US-based alternative feed ingredients firm Calysta inked a joint venture with Chinese feed additives giant Blue Star Adisseo to produce 20,000 metric tons of the trademarked FeedKind protein, a sustainable, traceable nutritional ingredient for fish, livestock and pets.

The joint venture, under the name Calysseo, will construct the first commercial FeedKind facility in China with the capacity to produce 20,000 metric tons of FeedKind protein per year by 2022.

The product will target the Asian market exclusively, with plans to increase production capacity to 100,000 metric tons following expansion.

"Today’s announcement means we are now making the transition from a tremendously exciting idea to one that will deliver truly world-scale impact, making food supply chains more resilient, and making them far more sustainable in the process," Calysta's newly appointed COO Thomas JG Huot said.

The companies have agreed on a 50-50 split of profits.

In June, Venture capital firm BP Ventures, an arm of the British multinational oil and gas company BP said it's investing $30 million (€26.3 million) in Calysta to accelerate the company's development of natural gas fermentation plants that produce ingredients for fish feed.

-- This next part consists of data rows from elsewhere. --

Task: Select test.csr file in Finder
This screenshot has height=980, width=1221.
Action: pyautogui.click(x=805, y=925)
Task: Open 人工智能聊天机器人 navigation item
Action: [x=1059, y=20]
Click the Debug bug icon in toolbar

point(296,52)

Shanghai-listed Bluestar Adisseo completed its acquisition of global feed additives producer Nutriad in February 2018, as part of the company's strategy to become on of the worldwide leaders of specialty additives in animal nutrition.

Calysta is aiming to build multiple natural gas fermentation facilities for its trademarked protein at sites around the world, with the long-term goal of producing one million metric tons of the fishmeal alternative over 10 years.

During the Brussels Seafood Expo in May 2019, the alternative feed company sealed a deal with seafood giant Thai Union to start producing commercially farmed shrimp fed on protein produced from natural gas.

The company nabbed rights to the single-cell protein feed ingredient several years ago. Interestingly enough, the technology was first developed in the 1980s by Norwegian State-owned oil company Statoil, since renamed Equinor.

Private equity firm Aqua-Spark also sees a huge opportunity for alternative ingredients in aquaculture and has also invested in Calysta's single-cell protein, as well as Protix, a company deriving feed ingredients from insects.